Perché è chiaro che quella tra Bruxelles e Roma è una partita ormai
squadernata. E delicata per tutti. Per la buona ragione che scatenare un
conflitto con l’Italia potrebbe far riesplodere turbolenze sui mercati.
Ma Barroso ha voluto comunque mettere sotto la lente l’Italia,
l’Austria, e anche quella Francia che i Trattati ha deciso di violarli
alla grande.
Ora, può benissimo darsi che la lettera brussellese divulgata ieri
avrà una replica e la cosa potrà chiudersi lì. L’impressione però è che
ormai Renzi voglia fare con l’Ue quello che in vario modo ha fatto con
il senato, i professoroni, il Pd, le Regioni: affrontare tutti senza
complessi di inferiorità. Si è capito che la sua tattica è sempre
questa: più è attaccato più alza la voce. Colpendo duro.

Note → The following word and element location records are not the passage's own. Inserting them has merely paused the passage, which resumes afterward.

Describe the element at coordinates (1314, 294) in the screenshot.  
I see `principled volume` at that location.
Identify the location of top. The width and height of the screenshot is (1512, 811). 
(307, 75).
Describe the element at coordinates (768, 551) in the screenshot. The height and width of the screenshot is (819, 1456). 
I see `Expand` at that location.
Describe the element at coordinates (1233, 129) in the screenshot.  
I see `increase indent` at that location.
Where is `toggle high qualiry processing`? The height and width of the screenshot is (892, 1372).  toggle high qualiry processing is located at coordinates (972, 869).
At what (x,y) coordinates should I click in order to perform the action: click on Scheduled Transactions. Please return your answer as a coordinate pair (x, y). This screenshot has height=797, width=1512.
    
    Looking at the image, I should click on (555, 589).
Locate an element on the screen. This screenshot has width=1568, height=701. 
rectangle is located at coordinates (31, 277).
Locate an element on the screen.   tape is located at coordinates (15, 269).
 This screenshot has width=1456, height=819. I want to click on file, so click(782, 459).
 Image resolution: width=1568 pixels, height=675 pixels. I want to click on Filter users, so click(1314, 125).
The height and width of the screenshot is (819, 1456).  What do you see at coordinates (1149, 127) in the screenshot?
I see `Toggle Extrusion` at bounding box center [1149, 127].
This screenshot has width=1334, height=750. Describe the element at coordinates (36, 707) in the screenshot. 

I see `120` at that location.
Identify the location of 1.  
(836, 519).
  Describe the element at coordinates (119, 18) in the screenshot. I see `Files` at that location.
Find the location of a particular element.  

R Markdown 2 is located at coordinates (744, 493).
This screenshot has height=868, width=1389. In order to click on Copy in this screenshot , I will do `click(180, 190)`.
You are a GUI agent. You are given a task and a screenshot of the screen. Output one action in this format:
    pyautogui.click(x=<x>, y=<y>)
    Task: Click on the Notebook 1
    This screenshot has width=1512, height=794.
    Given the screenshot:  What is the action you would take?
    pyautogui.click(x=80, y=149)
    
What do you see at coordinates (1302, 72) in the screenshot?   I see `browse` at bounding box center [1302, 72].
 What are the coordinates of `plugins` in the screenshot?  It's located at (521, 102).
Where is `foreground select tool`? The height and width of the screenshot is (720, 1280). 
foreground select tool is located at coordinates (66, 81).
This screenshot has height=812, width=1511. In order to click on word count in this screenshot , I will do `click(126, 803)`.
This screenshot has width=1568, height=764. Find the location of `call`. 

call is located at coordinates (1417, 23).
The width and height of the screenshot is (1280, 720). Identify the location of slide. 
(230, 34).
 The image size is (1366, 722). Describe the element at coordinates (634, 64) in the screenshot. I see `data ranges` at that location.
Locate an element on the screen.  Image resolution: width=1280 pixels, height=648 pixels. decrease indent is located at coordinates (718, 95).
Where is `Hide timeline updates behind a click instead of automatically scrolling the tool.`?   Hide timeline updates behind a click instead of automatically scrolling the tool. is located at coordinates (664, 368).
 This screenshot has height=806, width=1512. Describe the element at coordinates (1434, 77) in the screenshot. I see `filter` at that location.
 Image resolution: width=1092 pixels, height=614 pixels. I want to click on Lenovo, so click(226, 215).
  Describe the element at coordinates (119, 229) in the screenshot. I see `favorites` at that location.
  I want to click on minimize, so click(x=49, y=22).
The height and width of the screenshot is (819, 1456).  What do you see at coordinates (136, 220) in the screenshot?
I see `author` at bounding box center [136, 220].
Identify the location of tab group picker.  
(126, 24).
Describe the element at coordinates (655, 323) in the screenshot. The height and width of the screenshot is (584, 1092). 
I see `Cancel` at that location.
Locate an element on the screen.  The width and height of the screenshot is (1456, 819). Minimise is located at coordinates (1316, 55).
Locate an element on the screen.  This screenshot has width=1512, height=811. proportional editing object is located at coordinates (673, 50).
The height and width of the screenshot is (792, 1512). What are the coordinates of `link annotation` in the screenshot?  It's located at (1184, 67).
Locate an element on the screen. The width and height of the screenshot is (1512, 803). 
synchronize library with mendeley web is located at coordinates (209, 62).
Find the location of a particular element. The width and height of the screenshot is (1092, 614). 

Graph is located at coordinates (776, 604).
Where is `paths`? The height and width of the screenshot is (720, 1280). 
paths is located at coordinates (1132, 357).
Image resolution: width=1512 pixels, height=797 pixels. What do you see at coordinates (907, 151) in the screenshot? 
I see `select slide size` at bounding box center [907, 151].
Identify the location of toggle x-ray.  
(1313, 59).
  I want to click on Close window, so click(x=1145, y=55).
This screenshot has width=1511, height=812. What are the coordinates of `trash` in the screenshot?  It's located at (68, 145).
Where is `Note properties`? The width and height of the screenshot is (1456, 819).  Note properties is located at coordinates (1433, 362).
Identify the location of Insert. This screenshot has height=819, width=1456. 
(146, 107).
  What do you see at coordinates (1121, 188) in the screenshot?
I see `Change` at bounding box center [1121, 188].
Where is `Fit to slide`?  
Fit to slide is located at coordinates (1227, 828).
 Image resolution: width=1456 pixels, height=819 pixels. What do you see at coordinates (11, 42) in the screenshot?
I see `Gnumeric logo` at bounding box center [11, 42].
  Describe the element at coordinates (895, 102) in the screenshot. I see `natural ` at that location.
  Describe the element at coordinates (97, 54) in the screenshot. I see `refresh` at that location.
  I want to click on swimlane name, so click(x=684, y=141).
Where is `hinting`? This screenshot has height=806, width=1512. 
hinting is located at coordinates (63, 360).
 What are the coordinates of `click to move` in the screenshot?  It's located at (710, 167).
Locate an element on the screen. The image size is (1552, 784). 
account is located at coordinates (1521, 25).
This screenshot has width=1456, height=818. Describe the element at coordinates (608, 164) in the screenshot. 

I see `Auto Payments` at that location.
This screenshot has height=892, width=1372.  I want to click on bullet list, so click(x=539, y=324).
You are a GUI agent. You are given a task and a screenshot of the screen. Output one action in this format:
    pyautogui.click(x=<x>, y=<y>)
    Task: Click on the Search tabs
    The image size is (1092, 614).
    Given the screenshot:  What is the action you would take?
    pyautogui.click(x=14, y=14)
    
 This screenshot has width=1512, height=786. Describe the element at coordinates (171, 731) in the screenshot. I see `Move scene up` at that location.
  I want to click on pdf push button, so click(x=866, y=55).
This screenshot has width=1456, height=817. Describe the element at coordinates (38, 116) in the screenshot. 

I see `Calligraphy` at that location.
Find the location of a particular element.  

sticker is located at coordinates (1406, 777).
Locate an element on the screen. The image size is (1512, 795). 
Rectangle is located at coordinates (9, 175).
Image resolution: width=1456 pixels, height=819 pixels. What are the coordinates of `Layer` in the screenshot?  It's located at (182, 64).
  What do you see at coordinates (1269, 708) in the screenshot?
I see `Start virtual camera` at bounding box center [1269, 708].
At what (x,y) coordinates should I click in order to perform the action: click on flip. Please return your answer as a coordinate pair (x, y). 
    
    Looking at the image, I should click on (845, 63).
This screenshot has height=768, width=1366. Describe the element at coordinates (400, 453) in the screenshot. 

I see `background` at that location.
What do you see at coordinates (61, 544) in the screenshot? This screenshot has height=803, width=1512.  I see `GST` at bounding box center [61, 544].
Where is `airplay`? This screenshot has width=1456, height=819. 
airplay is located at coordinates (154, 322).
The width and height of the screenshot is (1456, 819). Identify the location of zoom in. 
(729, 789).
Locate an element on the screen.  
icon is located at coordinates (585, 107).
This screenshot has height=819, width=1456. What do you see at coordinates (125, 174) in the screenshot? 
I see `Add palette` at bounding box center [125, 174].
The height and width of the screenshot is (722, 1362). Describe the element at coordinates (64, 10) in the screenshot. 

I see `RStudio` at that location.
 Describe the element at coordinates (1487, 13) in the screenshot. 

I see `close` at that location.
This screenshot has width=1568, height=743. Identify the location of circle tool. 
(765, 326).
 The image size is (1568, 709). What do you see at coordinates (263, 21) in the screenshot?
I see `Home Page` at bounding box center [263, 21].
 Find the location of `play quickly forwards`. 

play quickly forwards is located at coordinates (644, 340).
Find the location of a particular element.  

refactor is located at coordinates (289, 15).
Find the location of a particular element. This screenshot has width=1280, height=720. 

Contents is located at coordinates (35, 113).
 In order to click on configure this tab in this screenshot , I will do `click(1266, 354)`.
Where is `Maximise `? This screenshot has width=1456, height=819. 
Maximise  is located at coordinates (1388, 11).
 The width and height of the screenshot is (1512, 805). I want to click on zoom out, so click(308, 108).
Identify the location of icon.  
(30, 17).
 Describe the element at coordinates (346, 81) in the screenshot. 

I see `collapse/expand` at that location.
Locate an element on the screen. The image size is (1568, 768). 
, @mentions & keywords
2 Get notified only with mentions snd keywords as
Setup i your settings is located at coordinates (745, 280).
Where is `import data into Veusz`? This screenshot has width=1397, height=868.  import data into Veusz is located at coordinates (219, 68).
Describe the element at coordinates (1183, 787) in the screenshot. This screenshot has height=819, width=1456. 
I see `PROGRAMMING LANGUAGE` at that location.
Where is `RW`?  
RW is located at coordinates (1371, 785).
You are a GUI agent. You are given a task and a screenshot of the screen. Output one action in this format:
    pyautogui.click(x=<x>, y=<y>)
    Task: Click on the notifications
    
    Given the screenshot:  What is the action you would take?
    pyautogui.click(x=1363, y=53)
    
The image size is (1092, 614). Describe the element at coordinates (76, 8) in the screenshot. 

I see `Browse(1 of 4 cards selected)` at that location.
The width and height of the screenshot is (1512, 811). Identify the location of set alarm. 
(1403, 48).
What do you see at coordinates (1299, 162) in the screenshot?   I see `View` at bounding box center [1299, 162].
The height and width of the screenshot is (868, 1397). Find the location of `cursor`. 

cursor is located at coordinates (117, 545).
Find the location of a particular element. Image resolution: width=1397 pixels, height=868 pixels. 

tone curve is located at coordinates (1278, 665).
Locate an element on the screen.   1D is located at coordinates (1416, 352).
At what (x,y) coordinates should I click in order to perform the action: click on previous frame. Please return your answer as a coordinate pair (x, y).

Con i senatori ha fatto così: e la riforma è passata proprio a
palazzo Madama. Così con i partiti: e si sta verificando con un certo
ottimismo (vedi Berlusconi di ieri) l’intesa con Forza Italia sulle
riforme. Così col suo partito, il Pd: e la minoranza è andata in
difficoltà. Così con le Regioni: e la notizia è che si sta mediando
positivamente.
Vedremo con l’Europa se riuscirà a rovesciare un rapporto finora
subalterno. Se riuscirà a svecchiare modalità, procedure, ritualità e
anche contenuti. È una proiezione della sua aggressiva battaglia
“italiana”.
È una linea, questa del premier, non un omaggio al suo esprit fiorentino. Rischiosa, ma forse è l’unica.